Il Comitato etico ha infatti sollevato una serie di dubbi procedurali sulla metodica del suicidio assistito, sostenendo che la quantità del farmaco che “Marco” avrebbe chiesto, 20 grammi di tiopentone sodico, non è supportata dalla letteratura scientifica, e resta ignoto se e con quali modalità si debba procedere tecnicamente alla somministrazione.

Non è chiaro inoltre se possano essere somministrati ansiolitici al paziente prima dell’operazione, e se debba essere utilizzato solo il farmaco da lui indicato, o se – nell’ipotesi in cui non si riesca a portare a compimento la procedura con quello – ne possa essere usato un altro.

Il referendum per l’eutanasia legale

«Tale tortuoso percorso – continua Cappato – è anche dovuto alla paralisi del parlamento, che ancora dopo tre anni dalla richiesta della Corte costituzionale non riesce a votare nemmeno una legge che definisca le procedure di applicazione della sentenza della Corte stessa».

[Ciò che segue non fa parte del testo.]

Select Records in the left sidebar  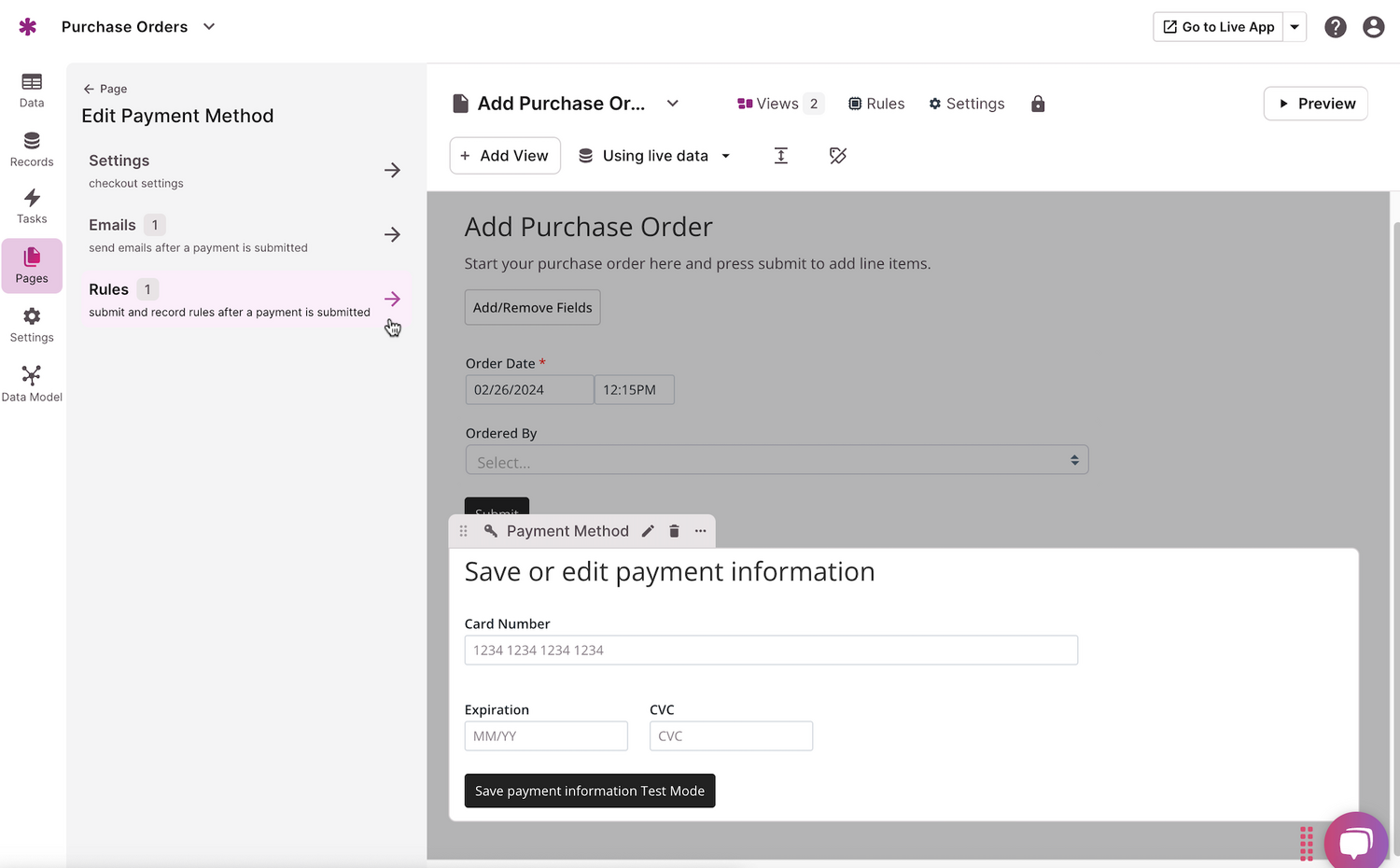point(31,149)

Cappato ha ribadito la necessità di avere delle regole che «vadano oltre la questione dell’aiuto al suicidio e regolino l’eutanasia in senso più ampio», un risultato che si augura di ottenere con «l’intervento del popolo italiano, attraverso il referendum che depenalizza parzialmente il reato di omicidio del consenziente». 

La campagna per il referendum, promossa proprio dall’Associazione Luca Coscioni, si è conclusa con oltre 1,2 milioni di firme, anche grazie all’uso della firma digitale, e intende abrogare parzialmente la norma del codice penale che impedisce l’introduzione dell’eutanasia legale in Italia.